◆ Stored data
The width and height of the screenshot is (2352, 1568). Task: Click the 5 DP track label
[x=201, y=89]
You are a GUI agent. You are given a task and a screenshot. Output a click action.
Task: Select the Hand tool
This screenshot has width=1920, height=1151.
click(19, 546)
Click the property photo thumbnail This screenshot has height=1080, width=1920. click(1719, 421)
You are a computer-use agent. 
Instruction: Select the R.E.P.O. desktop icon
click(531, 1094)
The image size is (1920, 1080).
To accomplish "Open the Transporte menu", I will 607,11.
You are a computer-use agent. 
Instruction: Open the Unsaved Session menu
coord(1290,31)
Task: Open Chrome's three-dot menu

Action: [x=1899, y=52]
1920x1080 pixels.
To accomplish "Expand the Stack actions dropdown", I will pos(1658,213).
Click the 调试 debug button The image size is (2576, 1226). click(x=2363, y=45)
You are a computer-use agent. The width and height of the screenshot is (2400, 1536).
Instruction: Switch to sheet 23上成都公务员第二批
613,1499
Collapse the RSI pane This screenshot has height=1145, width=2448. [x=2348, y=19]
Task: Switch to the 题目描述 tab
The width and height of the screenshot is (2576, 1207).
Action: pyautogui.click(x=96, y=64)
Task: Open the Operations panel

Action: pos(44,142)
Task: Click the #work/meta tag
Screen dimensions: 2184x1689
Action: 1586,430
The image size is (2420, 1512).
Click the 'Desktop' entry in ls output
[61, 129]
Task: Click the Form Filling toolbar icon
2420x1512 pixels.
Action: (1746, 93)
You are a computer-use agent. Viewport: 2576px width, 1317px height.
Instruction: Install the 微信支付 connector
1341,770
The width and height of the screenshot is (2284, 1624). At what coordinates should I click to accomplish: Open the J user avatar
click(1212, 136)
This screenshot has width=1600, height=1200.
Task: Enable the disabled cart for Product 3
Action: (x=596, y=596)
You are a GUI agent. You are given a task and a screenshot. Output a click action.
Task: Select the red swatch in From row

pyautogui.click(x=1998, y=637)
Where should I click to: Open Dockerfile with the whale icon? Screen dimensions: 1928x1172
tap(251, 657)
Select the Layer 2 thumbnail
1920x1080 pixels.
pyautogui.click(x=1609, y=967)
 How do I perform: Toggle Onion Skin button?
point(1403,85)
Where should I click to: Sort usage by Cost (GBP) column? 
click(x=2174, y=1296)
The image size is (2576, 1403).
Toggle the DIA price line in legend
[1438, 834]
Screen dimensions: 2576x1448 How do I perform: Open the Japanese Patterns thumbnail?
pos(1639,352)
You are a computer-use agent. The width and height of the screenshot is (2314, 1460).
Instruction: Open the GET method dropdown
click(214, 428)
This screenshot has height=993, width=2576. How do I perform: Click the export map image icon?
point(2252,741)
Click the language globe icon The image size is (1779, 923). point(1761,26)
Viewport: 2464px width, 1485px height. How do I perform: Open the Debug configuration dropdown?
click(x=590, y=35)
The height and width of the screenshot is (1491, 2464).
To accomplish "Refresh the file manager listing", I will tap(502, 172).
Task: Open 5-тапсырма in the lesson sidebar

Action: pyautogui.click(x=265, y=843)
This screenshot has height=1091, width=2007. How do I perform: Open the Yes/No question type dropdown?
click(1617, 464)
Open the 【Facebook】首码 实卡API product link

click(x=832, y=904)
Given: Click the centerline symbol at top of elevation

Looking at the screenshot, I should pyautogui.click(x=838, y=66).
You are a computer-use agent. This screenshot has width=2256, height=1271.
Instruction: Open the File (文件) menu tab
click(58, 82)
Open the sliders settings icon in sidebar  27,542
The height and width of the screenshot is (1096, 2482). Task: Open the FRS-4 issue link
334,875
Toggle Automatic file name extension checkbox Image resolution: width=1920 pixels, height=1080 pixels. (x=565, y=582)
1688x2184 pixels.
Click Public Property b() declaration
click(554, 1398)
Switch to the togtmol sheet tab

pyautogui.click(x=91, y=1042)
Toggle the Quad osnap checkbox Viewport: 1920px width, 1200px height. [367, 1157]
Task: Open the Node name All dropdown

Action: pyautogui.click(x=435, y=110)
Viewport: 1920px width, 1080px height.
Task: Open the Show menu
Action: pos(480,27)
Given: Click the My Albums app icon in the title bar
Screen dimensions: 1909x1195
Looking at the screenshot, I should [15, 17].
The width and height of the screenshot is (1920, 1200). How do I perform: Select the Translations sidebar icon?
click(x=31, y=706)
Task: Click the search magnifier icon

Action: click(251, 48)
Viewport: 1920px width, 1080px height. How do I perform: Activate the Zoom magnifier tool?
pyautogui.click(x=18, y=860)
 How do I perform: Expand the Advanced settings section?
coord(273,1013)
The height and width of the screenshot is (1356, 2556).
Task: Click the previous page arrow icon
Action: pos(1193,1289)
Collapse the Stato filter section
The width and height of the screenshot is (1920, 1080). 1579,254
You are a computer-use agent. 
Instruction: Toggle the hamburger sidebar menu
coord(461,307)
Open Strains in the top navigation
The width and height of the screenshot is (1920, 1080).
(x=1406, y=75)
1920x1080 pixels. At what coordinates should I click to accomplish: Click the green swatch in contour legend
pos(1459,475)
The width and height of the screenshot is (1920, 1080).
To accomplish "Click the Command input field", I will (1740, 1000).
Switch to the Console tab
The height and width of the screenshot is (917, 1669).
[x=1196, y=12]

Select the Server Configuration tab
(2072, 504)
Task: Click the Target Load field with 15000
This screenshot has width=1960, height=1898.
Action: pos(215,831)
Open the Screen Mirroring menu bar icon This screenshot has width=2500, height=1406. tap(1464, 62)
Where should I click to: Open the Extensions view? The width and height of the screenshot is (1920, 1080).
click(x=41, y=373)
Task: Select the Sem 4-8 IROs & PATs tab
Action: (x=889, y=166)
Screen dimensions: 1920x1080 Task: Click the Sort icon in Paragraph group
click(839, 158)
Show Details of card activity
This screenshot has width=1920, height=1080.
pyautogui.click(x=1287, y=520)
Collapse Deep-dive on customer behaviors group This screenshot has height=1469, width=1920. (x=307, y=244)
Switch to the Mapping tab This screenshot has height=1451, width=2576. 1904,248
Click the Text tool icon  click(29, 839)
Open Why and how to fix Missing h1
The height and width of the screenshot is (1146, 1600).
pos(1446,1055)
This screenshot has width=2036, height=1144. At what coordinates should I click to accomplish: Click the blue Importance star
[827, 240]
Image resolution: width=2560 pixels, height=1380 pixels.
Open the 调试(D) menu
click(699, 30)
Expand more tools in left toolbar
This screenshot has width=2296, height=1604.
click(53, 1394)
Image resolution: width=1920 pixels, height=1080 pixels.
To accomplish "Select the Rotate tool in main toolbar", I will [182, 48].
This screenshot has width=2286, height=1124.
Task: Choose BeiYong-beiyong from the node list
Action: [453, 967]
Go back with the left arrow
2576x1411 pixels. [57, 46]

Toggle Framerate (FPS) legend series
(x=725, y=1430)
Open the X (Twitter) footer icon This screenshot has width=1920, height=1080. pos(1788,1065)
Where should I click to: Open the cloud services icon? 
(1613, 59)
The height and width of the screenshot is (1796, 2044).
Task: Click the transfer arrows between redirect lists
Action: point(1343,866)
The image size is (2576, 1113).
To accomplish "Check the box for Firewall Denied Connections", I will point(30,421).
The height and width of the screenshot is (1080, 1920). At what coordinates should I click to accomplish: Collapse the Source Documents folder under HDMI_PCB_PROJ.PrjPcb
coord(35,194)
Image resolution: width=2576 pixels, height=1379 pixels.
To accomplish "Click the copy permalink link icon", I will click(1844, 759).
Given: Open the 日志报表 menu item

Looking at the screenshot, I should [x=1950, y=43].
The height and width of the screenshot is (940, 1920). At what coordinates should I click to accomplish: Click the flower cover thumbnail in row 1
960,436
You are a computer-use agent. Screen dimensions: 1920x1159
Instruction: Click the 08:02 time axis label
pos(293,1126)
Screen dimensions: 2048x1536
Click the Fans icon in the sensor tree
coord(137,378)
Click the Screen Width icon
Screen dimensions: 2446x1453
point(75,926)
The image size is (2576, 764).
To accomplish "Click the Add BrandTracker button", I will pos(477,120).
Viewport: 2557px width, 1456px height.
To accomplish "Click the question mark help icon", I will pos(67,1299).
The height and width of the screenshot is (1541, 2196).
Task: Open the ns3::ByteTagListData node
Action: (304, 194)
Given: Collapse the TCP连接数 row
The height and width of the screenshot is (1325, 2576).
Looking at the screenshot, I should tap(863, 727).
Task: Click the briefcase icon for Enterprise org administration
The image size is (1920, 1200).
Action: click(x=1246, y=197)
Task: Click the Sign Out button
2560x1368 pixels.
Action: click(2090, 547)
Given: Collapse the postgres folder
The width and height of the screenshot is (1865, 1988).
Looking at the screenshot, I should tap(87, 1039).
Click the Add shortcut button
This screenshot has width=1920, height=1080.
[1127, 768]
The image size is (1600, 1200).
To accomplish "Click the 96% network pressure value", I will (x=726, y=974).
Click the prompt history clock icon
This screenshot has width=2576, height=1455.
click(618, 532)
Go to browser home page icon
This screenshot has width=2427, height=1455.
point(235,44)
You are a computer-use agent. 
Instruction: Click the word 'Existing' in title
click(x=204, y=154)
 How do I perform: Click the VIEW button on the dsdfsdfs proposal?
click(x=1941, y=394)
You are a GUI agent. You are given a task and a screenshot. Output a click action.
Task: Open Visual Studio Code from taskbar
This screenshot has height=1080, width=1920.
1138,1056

◆ Your instructions
The answer consists of the lines above that include the word "checkbox", each copied exactly.

◆ Answer to this exercise
Toggle Automatic file name extension checkbox Image resolution: width=1920 pixels, height=1080 pixels. (x=565, y=582)
Toggle the Quad osnap checkbox Viewport: 1920px width, 1200px height. [367, 1157]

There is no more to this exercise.